W związku z hybrydowym atakiem wobec Polski, Litwy, Łotwy i szeroko pojętej UE oczekujemy, że Rada Europejska podejmie decyzje co do dalszych sankcji wobec reżimu białoruskiego – mówił prezydent Andrzej Duda po pierwszym posiedzeniu polsko-litewskiej Rady Prezydenckiej. W spotkaniu na Litwie uczestniczył także minister obrony Mariusz Błaszczak.
Prezydent Andrzej Duda spotkał się dziś z prezydentem Litwy Gitanasem Nausedą i premierem tego kraju Ingridą Szimonyte. Okazją była m.in. 230. rocznica uchwalenia przepisów, które regulowały unię polsko-litewską.
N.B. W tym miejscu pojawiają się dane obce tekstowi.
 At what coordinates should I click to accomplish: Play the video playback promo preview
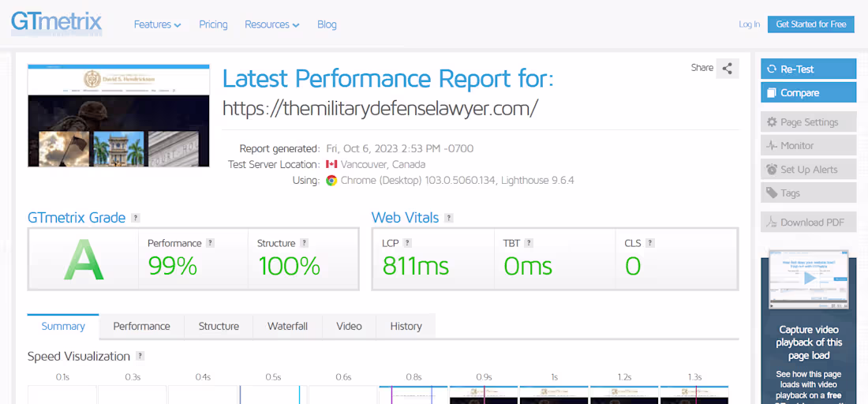click(x=809, y=278)
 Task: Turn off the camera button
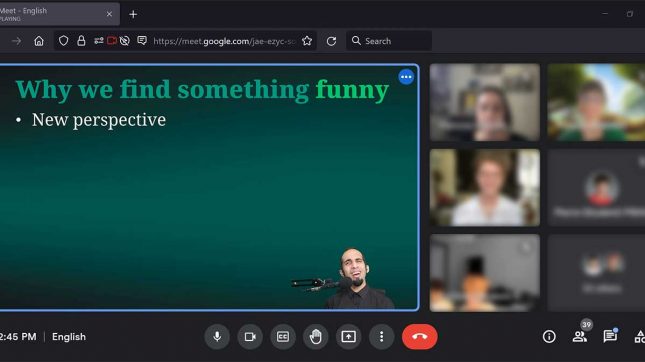[x=250, y=336]
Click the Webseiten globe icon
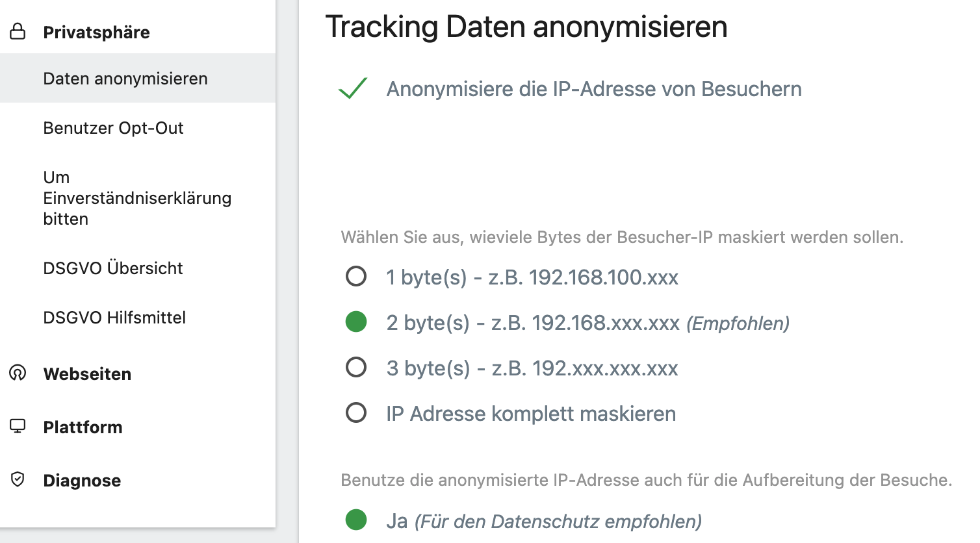This screenshot has height=543, width=980. pos(18,373)
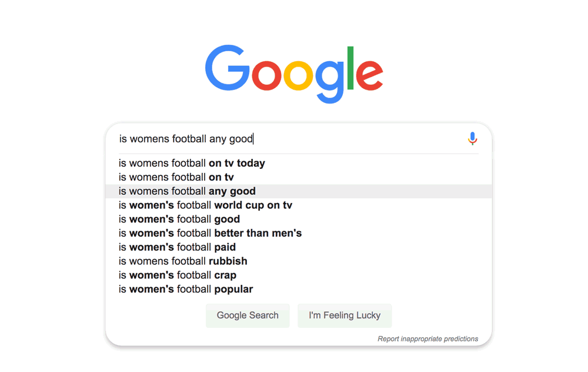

– Wspólnota, która istniała w ramach unii polsko-litewskiej była jakby pierwowzorem UE, w której dziś są oba nasze państwa. Dla mnie i dla Polski to dopełnienie uroczystości obchodów 230. rocznicy uchwalenia Konstytucji 3 Maja – mówił prezydent Duda. Podkreślał „znakomitą współpracę bilateralną obu państw”, a także współdziałanie w ramach Unii Europejskiej, Sojuszu Północnoatlantyckiego i wspólnoty Trójmorza.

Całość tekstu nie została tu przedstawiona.